The woman who had held the position before me had taught a class on Andalusian literature. The chair suggested I teach that too, and then I could propose another course for the following year. I didn’t have enough time to prepare a new course, and Andalusian literature would be an opportunity to reduce the number of questions on terrorism and jihad, which had intruded on every class and lecture since 9/11.

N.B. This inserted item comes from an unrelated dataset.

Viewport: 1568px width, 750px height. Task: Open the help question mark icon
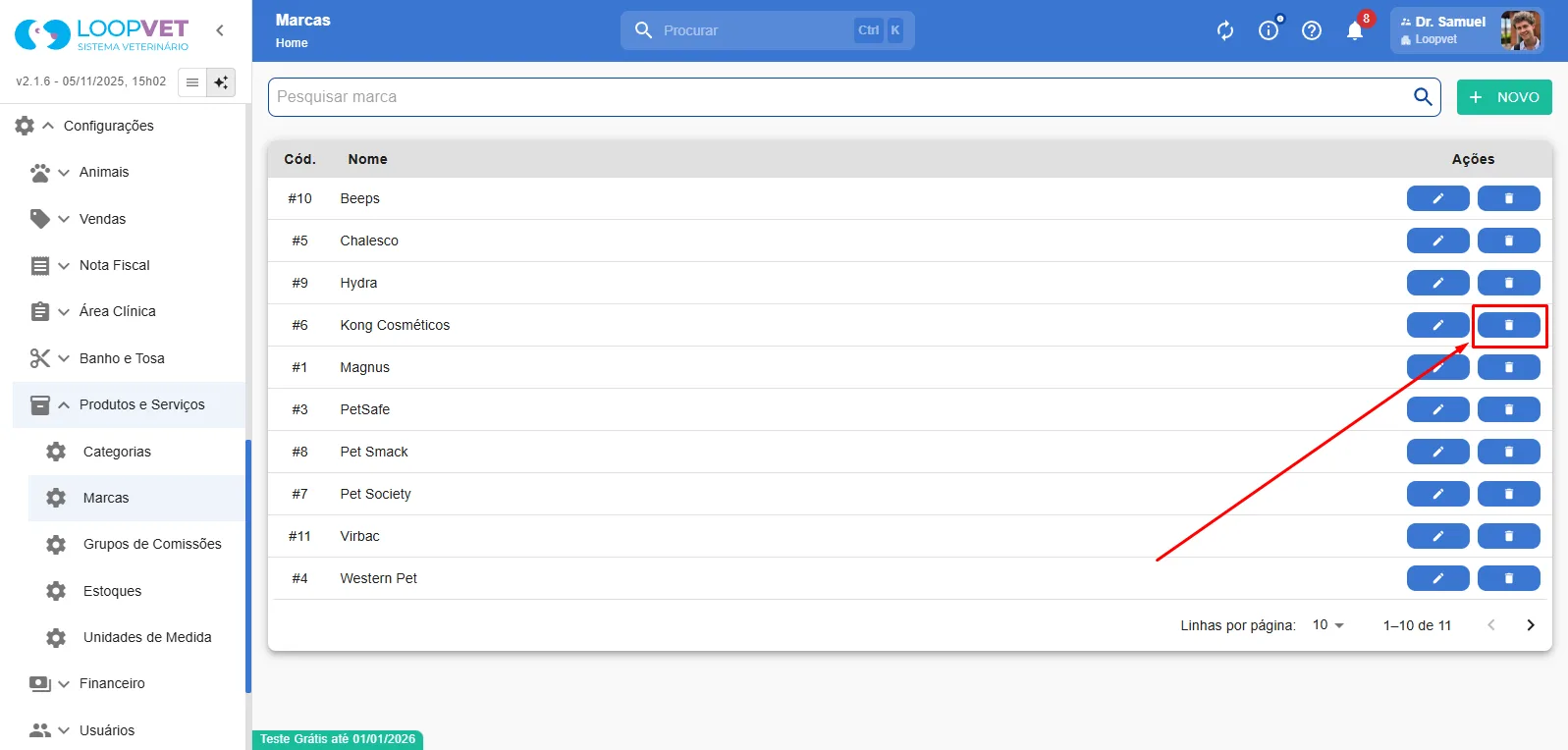click(1312, 30)
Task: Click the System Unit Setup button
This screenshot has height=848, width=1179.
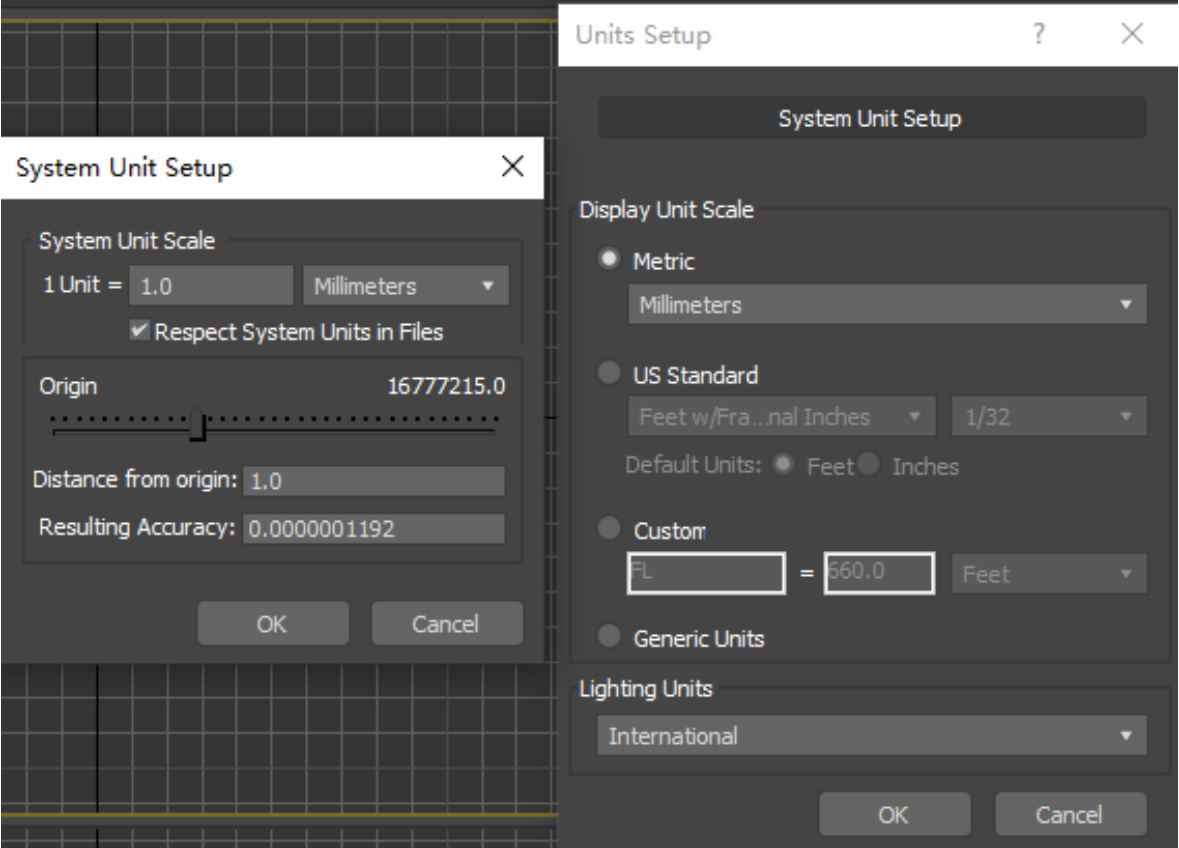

I began the rituals of preparing another piece of sammun and cream, but Roy’s voice called from the reception. “Hey, Nameer. Laura’s ready and the driver’s waiting.” I finished making the sandwich, wrapped it in a paper napkin that was on the table, put it in one of the pockets of my backpack, and drank the cup of tea, which wasn’t quite so hot.
Mullah Abbud al-Karkhi wasn’t in the driver’s seat, just Abularif, the Jordanian driver who had been with us throughout the visit and who worked on the Amman-Baghdad route and knew Baghdad well. Roy and Laura sat in the front seat next to the driver, while I took the back seat so I could stretch out and sleep.
Baghdad was still sleepy and yawning. Most of the shops had their eyes shut. There were some people on the sidewalks, but the streets were semideserted. A car drove past us from time to time. American tanks and armored vehicles were lurking at the junctions. Someone had written “US Army Go Home” in red paint on a wall. I was the one going back to the country that the U.S. Army came from, while it looked likely to stay. I was going back to a country that was not yet “home” even after a full decade. I had read expressions of gratitude to the Americans on other walls that made me sad. I wanted to see the Tigris and say goodbye to it. I didn’t know when I would come back, or whether I ever would. The Tigris looked so pale on this visit. It no longer looked the way I remembered it. But did anything still look the way I remembered? Nothing had managed to escape turning pale. A pigeon fancier had awakened early to let out his flock and watch the pigeons circle in the city sky. Seeing the birds in flight suggested an answer to my question—an answer that gave wing to a simple joy. The doves were still as they were—beautiful and free … free at least for this fleeting moment.